Often, even when a task to fix a problem comes up, someone on the team can kill the effort just by pointing out that keeping things the way they are requires no new work, while fixing the problem requires some amount of work. The team’s incentives largely revolve around succeeding in the two-week cycle, so any new points in the current or near-future sprints feel like a big risk, even if the effort benefits everybody in the longer term.

The narrative, and finding the best example, showing a story that’s a huge estimate with the software the way it currently is, but a tiny estimate after refactoring, is the key way to demonstrate where the project’s difficulties lie.

The team discussion can then circle around:

  • Why is this story so tough with the code as it is?
  • If the difference between estimates is X points, is the estimate for the fix X or less? Would there be other estimates in the future that would factor in X as well?
  • Does the fix block any other stories?
  • What are the risks and drawbacks of performing the fix?
  • What happens if we do nothing?
  • What do similar projects to ours do, that we might not otherwise know?
  • Have we identified the hard part of this endeavor?
  • Is this the hard part?

How much more effort?

The key thing to do when you’re suggesting a new effort and someone tries shutting it down because it inflates the scope, is when they correctly point out that a fix or enhancement will require unanticipated effort, simply ask How much more effort?

Pointing out that something is more than nothing is obvious.
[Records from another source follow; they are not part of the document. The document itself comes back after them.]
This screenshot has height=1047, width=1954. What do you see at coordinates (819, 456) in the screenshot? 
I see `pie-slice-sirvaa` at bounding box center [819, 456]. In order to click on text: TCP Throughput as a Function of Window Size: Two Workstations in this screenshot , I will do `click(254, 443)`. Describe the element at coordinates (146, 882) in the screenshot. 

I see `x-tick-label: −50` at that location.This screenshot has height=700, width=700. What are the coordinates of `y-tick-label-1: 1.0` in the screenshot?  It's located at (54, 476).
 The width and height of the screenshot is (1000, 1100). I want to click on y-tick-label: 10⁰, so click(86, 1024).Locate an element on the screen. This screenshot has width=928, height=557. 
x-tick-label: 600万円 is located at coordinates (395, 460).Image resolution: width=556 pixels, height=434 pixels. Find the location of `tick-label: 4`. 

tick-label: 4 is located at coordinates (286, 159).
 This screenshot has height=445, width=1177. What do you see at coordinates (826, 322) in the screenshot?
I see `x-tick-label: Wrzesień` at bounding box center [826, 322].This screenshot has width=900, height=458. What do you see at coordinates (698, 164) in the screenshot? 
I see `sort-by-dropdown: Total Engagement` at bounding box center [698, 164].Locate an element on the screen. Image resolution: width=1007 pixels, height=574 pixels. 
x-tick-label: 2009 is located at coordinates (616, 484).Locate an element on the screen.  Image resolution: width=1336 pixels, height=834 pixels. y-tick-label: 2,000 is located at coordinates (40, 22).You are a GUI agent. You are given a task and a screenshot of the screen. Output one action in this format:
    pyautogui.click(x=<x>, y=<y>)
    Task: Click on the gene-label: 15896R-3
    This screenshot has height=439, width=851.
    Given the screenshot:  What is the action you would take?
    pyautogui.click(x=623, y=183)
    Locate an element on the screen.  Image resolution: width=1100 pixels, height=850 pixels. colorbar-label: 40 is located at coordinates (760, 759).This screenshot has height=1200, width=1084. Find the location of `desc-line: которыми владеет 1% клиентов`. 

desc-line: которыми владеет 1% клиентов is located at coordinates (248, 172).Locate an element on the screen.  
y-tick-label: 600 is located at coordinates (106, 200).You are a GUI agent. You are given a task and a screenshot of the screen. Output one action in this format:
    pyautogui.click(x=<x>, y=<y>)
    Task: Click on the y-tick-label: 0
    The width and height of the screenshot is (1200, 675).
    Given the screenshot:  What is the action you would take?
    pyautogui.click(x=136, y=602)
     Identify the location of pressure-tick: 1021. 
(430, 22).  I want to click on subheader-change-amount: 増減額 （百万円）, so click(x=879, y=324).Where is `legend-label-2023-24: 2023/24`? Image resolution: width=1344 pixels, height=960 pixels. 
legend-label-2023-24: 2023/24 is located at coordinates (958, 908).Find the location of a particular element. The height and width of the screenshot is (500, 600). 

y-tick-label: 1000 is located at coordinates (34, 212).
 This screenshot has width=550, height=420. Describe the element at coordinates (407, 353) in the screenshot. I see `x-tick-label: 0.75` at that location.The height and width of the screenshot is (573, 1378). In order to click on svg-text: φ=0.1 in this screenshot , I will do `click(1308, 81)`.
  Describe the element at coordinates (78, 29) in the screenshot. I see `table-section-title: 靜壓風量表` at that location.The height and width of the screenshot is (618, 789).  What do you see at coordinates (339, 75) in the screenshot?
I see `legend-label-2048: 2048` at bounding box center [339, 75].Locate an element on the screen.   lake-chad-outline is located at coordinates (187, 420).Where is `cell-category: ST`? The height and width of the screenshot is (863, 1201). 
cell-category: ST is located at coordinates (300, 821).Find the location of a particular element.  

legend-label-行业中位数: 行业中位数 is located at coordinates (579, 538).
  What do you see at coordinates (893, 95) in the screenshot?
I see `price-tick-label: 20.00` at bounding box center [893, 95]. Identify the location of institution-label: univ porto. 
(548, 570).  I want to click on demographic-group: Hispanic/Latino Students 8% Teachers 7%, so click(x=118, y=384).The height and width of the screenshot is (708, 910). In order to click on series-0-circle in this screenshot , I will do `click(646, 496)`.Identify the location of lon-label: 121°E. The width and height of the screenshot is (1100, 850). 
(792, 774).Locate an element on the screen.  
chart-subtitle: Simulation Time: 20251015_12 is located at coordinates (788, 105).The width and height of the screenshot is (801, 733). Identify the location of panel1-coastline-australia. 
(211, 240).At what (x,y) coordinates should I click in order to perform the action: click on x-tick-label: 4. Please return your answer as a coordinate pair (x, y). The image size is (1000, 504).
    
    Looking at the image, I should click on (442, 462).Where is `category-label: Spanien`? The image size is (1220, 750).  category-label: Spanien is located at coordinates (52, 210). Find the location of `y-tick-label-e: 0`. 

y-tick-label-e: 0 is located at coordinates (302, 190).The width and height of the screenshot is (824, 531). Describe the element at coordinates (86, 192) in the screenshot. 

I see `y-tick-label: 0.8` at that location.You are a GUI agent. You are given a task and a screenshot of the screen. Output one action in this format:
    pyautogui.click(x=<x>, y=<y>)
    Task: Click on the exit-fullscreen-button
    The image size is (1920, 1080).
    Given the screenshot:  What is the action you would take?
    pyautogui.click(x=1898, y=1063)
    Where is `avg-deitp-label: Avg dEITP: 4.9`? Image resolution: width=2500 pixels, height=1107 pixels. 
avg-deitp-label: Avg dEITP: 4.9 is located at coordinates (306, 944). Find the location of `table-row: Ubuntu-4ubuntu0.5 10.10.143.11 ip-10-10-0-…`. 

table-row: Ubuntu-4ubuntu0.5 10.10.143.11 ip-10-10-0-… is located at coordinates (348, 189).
If you let an unhelpful argument win the day, you’re almost definitely going to be the person writing a custom Views filter plugin to handle unnecessarily-namespaced fields across node types. Doing this will rightly feel like adding insult to injury, and hopefully will teach you to speak up when the team wants to default toward laziness.

Teams are collaborative, and you can’t expect to win every single argument. However, if you don’t say anything when your teammates counter your suggestions with simple, obvious arguments, you could be doing everyone a disservice.